Once apart, unscrew the two little screws on each gauge face. Slide your new gauge faces on top of them,
being extremely careful with the needles. The needles have a little bump at the back of them; in order to get your faces over this, you'll have to push the new faces
under the round part that the needle is attached to. It's not as hard as it sounds. Be aware of the wires attached to your new faces; several times I managed to catch one of the wires tangled up in a needle, which would have caused it to break if I pulled on it.
Once everything's back in place, screw the new faces in (not extremely tight). Put the tachometer needle straight up and let it fall to the left; repeat and let it fall to the right (it's weighted). Make sure it doesn't get stuck on the face anywhere. Do the same for the speedometer and the temperature gauge.
Don't do this for the fuel gauge unless you remember where it previously was; it won't go back on its own.
Now, you'll need somewhere to run the wires to get them out of the box. I simply fed mine out along the top edge of the casing and snapped it back together. There's not enough pressure to break the wires. One of my clips didn't fully attach (the top center one), but it was sturdy enough without it.
Now, you need to put the transformer somewhere. Plug the gauges into the transformer before you forget. There's plenty of room behind where the gauge cluster assembly sits; I stuck mine back there and used electrical tape to hold it in place. Run the two wires (red and black) out to the left; they should be long enough to hang out a hole in the left underside of your dash (but not too long). You can also run your color-changing buttons there too.

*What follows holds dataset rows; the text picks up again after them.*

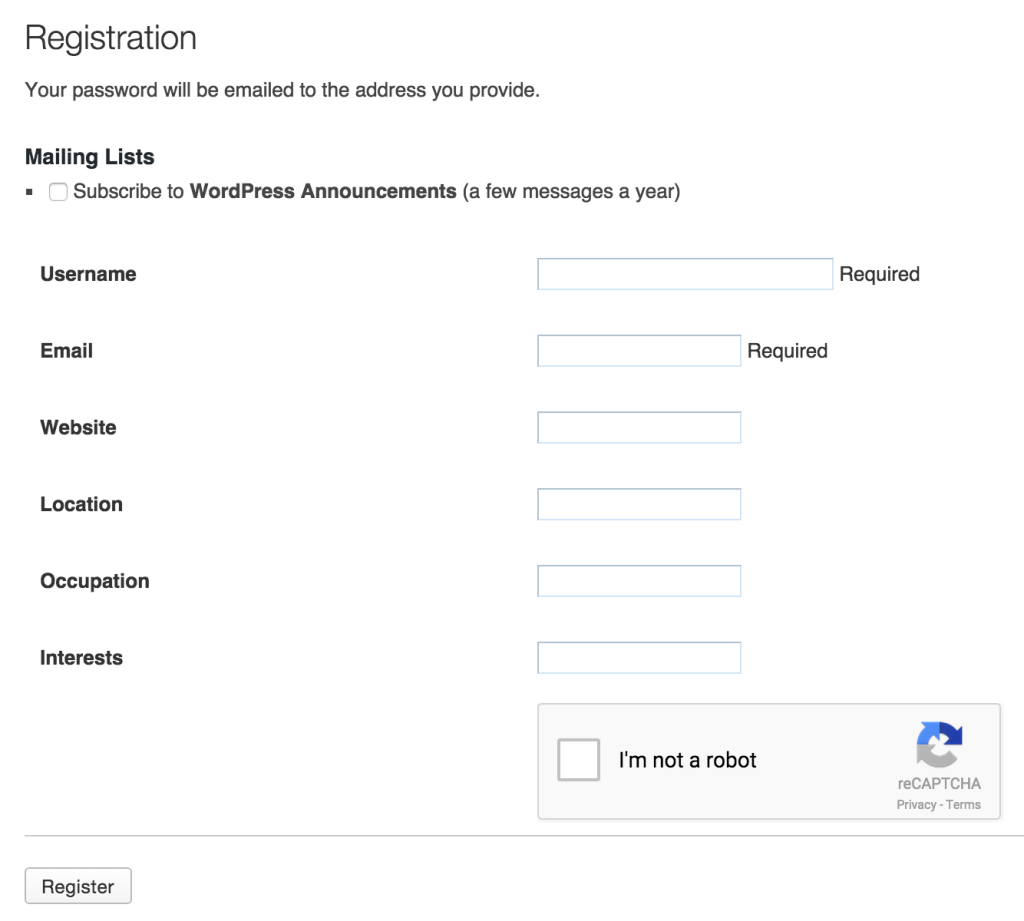Screen dimensions: 1024x921
Task: Click the Occupation field label
Action: click(x=94, y=581)
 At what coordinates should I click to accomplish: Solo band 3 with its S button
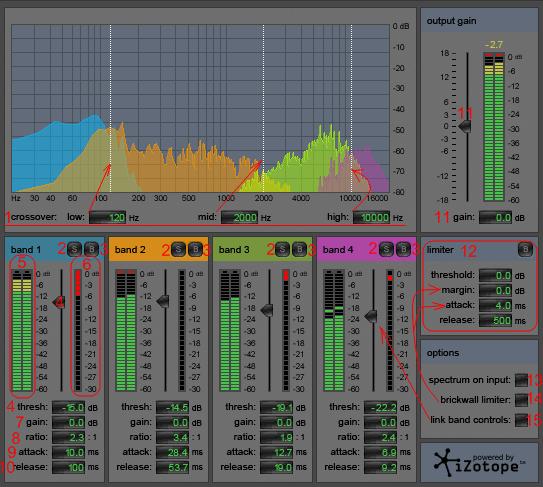(x=282, y=249)
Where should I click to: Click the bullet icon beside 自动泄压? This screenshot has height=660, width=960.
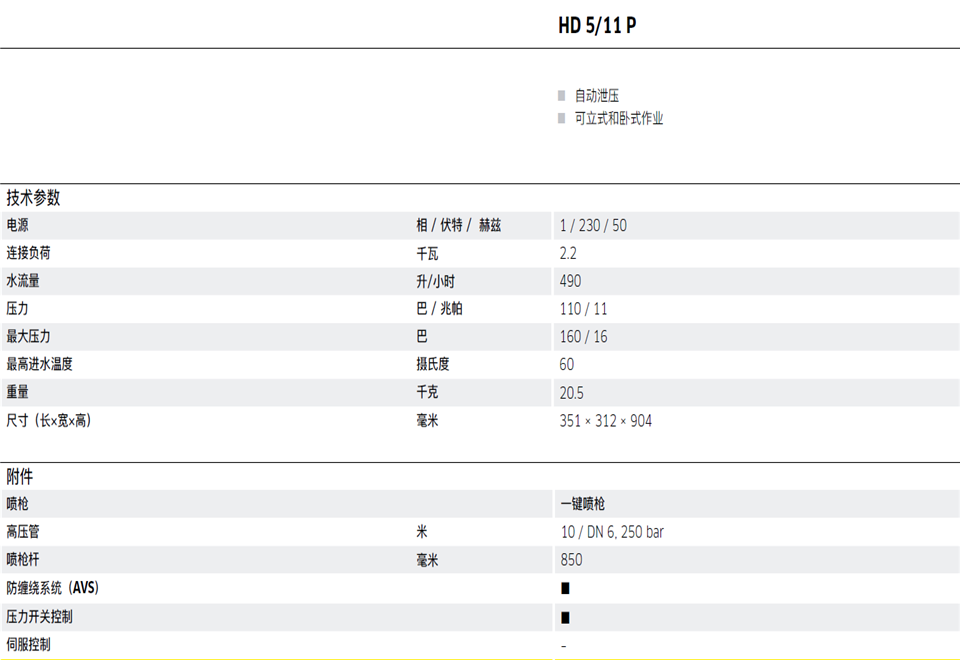[562, 96]

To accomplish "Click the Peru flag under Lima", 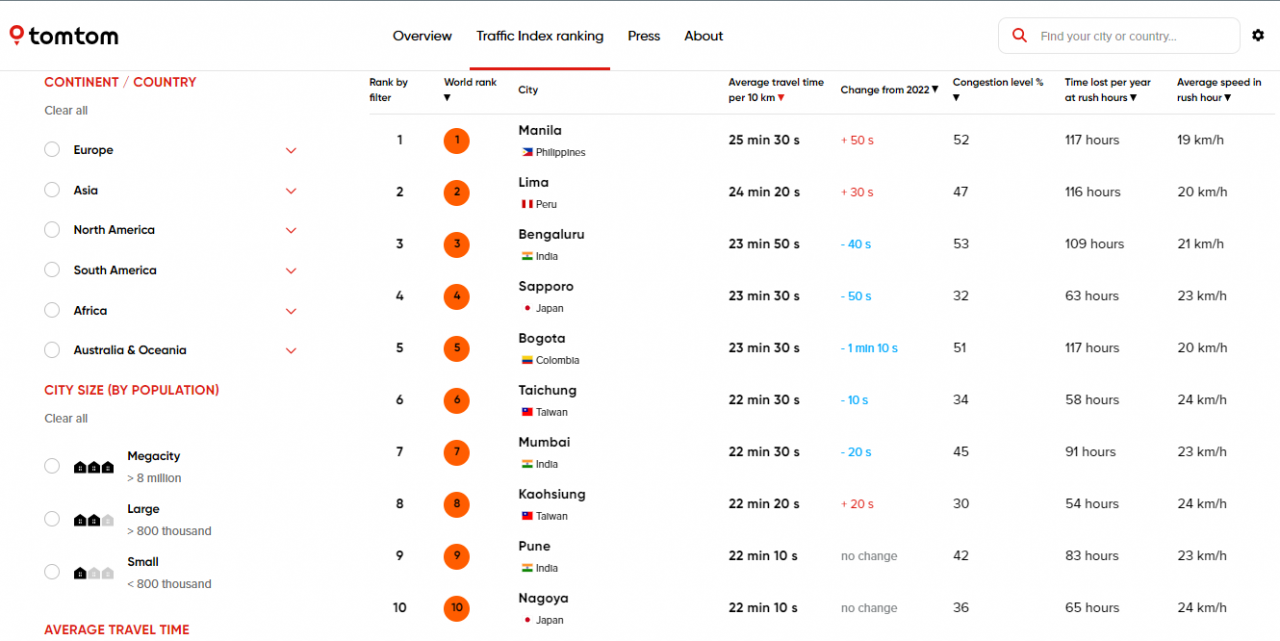I will pyautogui.click(x=526, y=205).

Before you put the cluster back in, you'll notice a screw which connects to the metal chassis of the car back where you're working. Unscrew this a tiny bit, and stick the black wire under it. Screw it in, making sure the exposed wire is secured between the metal screw and the chassis.

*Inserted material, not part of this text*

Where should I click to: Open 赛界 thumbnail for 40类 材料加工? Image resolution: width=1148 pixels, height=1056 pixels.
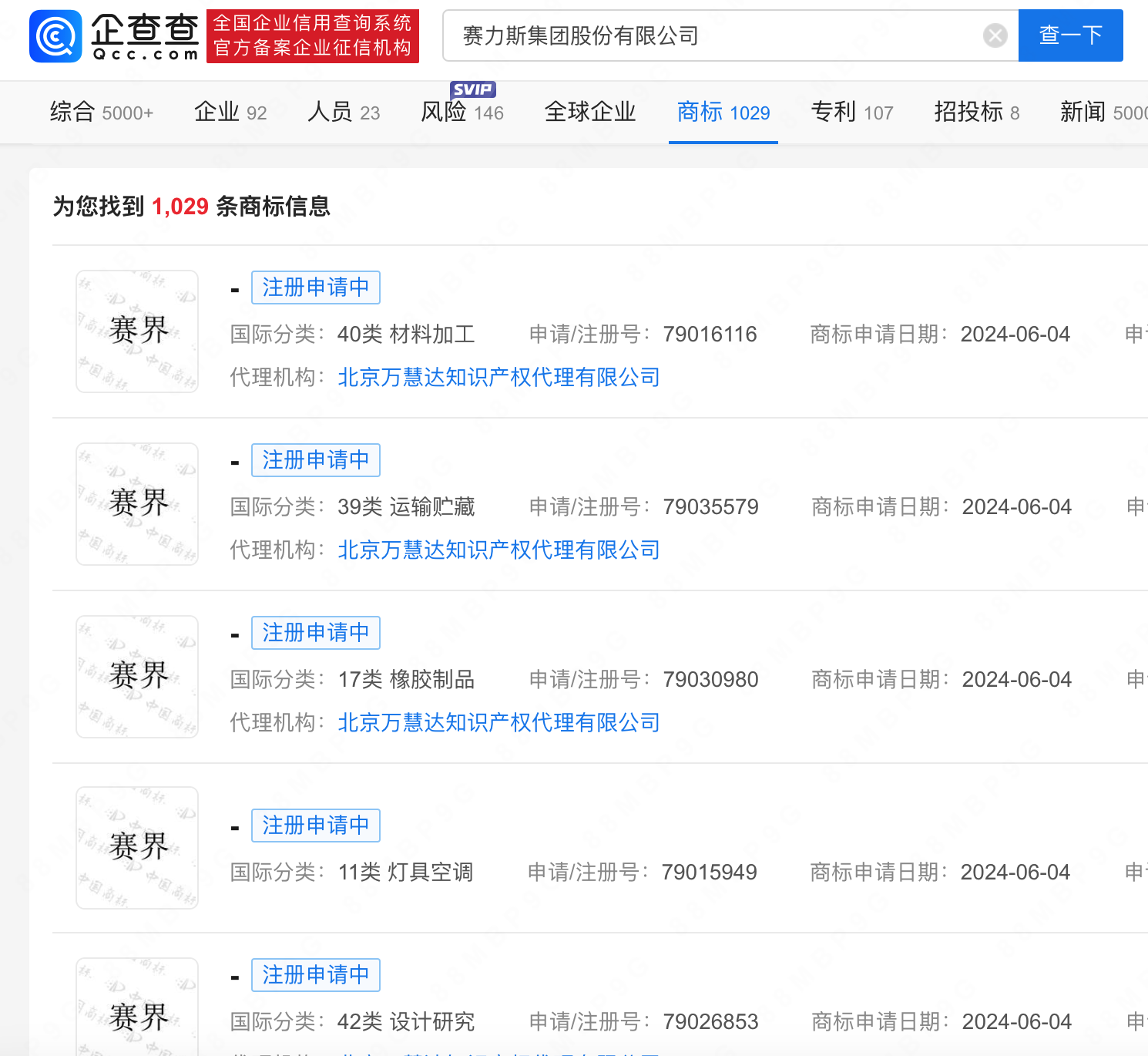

Screw the gauge cluster assembly back into place, remembering to plug in the three connections on the back.
Step 4: Powering the gauges.
Put your dash trim back into place, but don't screw it in yet. Screw in the four screws you removed when you took them out of the center vent area. I couldn't get one of them in (the bottom-left one when looking directly at it) but the assembly seemed secure enough. Some time when I get a few free minutes, I'll try again, but if you can't get it, don't be too concerned. Just don't lose the screw.
Plug all your buttons back in EXCEPT for the dimmer switch -- the little spinning cylinder on the left side. There will be four wires going into the plug for it. Cut the black plastic covering the wires a good amount, and you'll see an orange wire. Strip a small part of the orange wire's covering to expose the bare wire (be
very careful not to cut the wire!!!). Strip some of the red wire connected to your transformer, and wrap the exposed part around the exposed orange wire. Use plenty of electrical tape to get everything back together and wrapped up tightly. Use the tape to wrap the four wires back together like they were.

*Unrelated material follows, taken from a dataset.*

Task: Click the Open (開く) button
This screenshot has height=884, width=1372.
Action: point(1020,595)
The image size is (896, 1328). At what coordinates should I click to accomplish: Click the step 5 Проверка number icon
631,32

Reconnect the switch and snap the dash trim back into place. Screw in the three screws you originally removed.
That's it!
Start up your car and turn on your lights. I personally think they look best when the dimmer is turned all the way down; it's pretty much opinion. Stick the color-changer button thing wherever you'd like. Mine is down by my left foot, where it's not blatantly apparent but I know it's there.
Now try and keep your eyes on the road, and off your gauges!!!